Recebi uma denúncia-bomba, já protocolada no Ministério Público, que é um verdadeiro raio-x da elite política local. E o personagem principal é um velho conhecido: o vereador Paulo Grassano (PP), aquele que se vende como “conservador” e “defensor da família”. A pergunta que fica é: de qual família ele é defensor? A sua ou a da classe trabalhadora?
O Império dos Grassano num só endereço
A denúncia é um mapa do tesouro, porém só que ao contrário. Contudo, mostra como um emaranhado de empresas da família Grassano funciona, curiosamente, no mesmo endereço: Rua Andorinhas, número 88.


Vamos desenhar pra ficar fácil, porque TDAH aqui gosta de clareza:
- LEVARA SERVIÇOS: No nome do próprio vereador Paulo Grassano

- Nonô Locadora: Propriedade do irmão do vereador, Pedro.
- SSBARCAR VEÍCULOS: Do pai, Sérgio.
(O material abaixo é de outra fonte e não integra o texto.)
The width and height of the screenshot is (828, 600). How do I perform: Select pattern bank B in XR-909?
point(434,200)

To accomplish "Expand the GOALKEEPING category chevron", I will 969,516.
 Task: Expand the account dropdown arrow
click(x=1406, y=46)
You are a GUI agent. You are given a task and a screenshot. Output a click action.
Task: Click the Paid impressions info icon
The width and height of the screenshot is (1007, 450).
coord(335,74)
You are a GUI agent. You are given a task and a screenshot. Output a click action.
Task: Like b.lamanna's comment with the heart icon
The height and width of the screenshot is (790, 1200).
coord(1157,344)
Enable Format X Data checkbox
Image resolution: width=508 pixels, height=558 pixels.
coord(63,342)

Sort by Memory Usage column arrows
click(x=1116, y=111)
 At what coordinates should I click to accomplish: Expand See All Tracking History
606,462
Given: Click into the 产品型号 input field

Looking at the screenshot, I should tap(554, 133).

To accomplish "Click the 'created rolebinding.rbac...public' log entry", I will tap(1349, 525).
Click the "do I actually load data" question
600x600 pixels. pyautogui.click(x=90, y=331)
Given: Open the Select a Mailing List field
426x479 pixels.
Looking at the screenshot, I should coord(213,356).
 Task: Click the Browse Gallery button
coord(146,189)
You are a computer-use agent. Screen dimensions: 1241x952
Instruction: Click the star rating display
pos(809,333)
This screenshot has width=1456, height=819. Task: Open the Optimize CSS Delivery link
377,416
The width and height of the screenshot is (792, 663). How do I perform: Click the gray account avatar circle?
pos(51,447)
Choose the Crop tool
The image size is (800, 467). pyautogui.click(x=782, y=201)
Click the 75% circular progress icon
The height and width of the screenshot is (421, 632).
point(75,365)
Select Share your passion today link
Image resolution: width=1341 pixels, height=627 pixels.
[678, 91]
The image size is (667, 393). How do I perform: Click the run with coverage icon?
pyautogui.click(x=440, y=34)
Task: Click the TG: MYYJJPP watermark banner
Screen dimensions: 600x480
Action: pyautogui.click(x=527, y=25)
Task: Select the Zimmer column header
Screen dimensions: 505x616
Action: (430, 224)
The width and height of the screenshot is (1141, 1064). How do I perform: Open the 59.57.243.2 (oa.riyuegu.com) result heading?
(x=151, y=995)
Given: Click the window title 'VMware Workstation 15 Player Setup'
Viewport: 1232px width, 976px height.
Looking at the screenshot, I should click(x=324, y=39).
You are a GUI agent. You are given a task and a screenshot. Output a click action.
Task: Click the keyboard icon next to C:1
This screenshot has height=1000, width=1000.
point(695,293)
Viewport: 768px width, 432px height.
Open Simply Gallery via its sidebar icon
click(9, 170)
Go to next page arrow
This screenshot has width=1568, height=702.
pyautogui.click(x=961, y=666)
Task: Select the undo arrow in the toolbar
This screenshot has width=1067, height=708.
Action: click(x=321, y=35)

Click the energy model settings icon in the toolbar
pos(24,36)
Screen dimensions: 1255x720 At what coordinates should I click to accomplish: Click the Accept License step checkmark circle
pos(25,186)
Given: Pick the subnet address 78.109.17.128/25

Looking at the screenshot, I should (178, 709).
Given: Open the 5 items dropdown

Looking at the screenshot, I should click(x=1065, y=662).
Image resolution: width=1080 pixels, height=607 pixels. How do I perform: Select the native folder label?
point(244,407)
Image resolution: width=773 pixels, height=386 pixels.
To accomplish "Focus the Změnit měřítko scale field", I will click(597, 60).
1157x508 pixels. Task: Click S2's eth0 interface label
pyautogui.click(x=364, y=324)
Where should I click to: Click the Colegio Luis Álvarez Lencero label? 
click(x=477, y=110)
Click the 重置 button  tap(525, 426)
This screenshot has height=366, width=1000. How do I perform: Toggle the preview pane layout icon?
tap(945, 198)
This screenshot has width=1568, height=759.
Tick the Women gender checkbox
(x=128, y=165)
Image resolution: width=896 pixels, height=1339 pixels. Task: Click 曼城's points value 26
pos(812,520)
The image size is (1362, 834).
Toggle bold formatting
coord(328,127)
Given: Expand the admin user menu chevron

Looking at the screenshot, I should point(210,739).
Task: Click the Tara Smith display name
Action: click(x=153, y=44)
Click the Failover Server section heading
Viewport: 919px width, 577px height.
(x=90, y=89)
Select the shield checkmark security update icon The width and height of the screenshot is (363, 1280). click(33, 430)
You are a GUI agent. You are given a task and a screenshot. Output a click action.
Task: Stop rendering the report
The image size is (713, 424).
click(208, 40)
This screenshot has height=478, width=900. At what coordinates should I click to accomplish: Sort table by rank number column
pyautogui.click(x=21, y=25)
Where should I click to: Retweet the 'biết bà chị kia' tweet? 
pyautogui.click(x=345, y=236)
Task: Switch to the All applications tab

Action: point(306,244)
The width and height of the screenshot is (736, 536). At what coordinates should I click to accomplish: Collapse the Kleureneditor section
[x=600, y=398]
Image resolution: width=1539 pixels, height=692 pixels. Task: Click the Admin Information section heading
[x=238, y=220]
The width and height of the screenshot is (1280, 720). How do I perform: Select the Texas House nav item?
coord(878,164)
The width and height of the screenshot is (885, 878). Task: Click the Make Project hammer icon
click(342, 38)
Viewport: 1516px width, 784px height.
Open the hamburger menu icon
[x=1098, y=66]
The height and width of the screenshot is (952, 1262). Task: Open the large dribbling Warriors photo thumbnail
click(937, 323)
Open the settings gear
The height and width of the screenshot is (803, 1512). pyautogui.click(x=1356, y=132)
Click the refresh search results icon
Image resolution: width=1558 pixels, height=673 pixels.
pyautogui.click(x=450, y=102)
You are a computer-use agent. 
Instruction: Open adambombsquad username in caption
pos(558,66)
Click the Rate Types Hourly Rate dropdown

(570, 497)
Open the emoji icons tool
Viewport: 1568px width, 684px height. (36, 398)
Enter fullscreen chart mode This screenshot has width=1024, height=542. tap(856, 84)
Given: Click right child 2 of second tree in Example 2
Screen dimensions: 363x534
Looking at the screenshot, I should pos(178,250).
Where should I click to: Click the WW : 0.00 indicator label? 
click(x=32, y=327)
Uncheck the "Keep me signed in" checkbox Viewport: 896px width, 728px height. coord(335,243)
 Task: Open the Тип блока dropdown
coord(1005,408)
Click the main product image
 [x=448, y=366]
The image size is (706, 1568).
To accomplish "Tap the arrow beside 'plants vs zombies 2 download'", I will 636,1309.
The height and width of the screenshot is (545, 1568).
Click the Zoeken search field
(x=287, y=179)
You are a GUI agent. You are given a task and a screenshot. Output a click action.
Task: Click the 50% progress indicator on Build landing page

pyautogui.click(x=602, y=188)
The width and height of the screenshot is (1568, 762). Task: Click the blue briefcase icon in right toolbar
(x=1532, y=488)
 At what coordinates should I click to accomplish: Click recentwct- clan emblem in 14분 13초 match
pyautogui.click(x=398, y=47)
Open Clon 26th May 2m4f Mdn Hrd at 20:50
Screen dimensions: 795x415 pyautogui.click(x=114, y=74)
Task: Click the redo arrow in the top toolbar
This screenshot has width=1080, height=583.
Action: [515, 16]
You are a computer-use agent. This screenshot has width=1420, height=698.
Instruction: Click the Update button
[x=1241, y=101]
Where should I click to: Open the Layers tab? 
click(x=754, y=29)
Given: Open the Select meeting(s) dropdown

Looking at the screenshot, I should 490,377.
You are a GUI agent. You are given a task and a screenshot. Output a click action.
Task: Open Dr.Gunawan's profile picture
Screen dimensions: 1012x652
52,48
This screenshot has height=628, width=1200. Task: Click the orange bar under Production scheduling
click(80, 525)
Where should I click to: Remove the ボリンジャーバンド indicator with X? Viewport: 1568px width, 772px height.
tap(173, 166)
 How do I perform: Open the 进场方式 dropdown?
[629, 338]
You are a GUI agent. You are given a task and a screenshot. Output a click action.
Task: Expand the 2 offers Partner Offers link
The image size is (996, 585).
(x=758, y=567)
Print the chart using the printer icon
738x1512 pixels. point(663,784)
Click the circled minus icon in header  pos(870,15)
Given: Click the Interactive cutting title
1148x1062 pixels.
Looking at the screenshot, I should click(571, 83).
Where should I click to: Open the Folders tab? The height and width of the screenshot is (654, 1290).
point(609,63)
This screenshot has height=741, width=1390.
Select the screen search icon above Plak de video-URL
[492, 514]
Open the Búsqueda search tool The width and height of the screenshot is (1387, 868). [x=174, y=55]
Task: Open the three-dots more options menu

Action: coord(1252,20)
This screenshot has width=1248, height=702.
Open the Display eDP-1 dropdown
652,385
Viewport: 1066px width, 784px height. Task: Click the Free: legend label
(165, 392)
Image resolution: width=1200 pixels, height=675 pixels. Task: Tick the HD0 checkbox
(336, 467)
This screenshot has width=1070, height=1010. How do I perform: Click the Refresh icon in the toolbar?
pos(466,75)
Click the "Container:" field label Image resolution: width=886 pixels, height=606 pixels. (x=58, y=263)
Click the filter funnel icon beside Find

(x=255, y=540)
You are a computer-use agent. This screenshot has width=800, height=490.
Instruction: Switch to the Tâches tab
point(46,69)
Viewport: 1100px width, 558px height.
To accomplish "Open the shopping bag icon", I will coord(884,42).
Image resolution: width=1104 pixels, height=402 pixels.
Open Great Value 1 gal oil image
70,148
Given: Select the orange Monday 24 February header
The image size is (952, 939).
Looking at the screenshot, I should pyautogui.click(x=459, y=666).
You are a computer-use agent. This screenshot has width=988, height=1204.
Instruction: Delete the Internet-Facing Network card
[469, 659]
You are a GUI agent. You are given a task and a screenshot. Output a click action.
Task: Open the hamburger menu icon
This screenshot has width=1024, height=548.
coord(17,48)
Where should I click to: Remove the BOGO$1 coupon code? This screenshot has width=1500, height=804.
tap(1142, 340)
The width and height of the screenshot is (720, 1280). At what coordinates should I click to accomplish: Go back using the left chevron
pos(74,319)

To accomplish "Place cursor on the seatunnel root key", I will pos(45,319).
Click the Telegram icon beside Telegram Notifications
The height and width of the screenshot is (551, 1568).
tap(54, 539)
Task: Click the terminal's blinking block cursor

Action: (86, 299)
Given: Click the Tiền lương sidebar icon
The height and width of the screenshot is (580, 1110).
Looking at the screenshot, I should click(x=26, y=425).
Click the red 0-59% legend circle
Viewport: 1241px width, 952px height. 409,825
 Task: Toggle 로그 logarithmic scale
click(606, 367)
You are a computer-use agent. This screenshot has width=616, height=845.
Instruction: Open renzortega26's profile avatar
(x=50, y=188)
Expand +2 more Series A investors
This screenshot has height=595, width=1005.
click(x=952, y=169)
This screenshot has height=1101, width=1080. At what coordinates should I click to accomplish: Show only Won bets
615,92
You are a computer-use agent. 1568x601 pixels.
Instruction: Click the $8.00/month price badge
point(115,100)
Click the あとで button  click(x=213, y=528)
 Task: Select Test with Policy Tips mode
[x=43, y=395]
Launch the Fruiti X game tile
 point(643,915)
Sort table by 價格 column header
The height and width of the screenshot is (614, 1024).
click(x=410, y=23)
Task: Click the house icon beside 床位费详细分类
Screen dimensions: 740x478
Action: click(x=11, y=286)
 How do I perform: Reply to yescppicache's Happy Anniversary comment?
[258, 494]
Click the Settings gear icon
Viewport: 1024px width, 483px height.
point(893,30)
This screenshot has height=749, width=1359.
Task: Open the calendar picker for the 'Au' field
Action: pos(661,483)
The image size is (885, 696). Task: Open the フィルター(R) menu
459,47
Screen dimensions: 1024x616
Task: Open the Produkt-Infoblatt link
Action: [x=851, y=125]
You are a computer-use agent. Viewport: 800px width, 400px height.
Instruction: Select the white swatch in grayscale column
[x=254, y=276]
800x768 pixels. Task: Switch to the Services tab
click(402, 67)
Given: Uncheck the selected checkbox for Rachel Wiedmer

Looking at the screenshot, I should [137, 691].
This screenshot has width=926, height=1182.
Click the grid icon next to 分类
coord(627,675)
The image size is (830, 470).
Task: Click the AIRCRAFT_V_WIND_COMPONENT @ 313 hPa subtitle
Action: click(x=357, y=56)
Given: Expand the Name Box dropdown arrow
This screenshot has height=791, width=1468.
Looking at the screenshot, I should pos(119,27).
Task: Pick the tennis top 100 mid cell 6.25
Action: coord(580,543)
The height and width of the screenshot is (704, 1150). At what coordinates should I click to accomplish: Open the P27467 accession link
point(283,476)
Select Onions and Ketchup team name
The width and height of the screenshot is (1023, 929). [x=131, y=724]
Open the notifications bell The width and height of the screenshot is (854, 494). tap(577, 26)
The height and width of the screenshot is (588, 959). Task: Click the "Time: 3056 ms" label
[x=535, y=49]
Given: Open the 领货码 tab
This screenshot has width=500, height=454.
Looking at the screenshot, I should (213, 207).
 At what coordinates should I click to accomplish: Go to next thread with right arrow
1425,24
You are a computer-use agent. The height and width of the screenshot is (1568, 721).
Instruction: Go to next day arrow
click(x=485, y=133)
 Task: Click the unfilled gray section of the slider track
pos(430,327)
O vereador era sócio até pouco tempo, mas “saiu” convenientemente para a candidatura do irmão.
- ARAVEL VEÍCULOS: Propriedade dos pais do vereador, Sônia e Sérgio.
É o que no popular a gente chama de “tudo em casa”. Pois é um verdadeiro grupo econômico familiar, operando de forma conjunta para, ao que tudo indica, concentrar poder e, claro, dinheiro.

A Prova do Crime: Confissão em Praça Pública (Digital)
A parte mais cínica dessa história é que o próprio vereador nos entrega a prova. Em seu perfil no Instagram, com todo o orgulho de herdeiro, ele se intitula:
“Diretor Aravel”. Não sou eu que estou dizendo. É ele. Com todas as letras. Portanto, uma confissão pública, para mais de 3 mil seguidores.

E por que isso é um escândalo? Porque enquanto o nobre “diretor” senta na cadeira de vereador para legislar sobre a vida do povo, o grupo empresarial da sua família abocanha contratos com a Prefeitura de Arapongas. A denúncia mostra que a SSBARCAR, a empresa que era dele e hoje é do pai e do irmão, faturou alto. Incluindo um pregão de R$ 250.000,00.

“Para os amigos, tudo. Para os inimigos, a lei.”
Enquanto a periferia pena com a falta de creche, asfalto e posto de saúde, o dinheiro público vai para o caixa da empresa da família de quem deveria estar fiscalizando o prefeito. É a raposa tomando conta do galinheiro, com a bênção do voto.
A questão que fica, e que a Câmara de Vereadores tem o dever de responder, é: até quando a palavra “transparência” será usada como pano de fundo para as velhas práticas da elite? O povo não é bobo. Estamos de olho.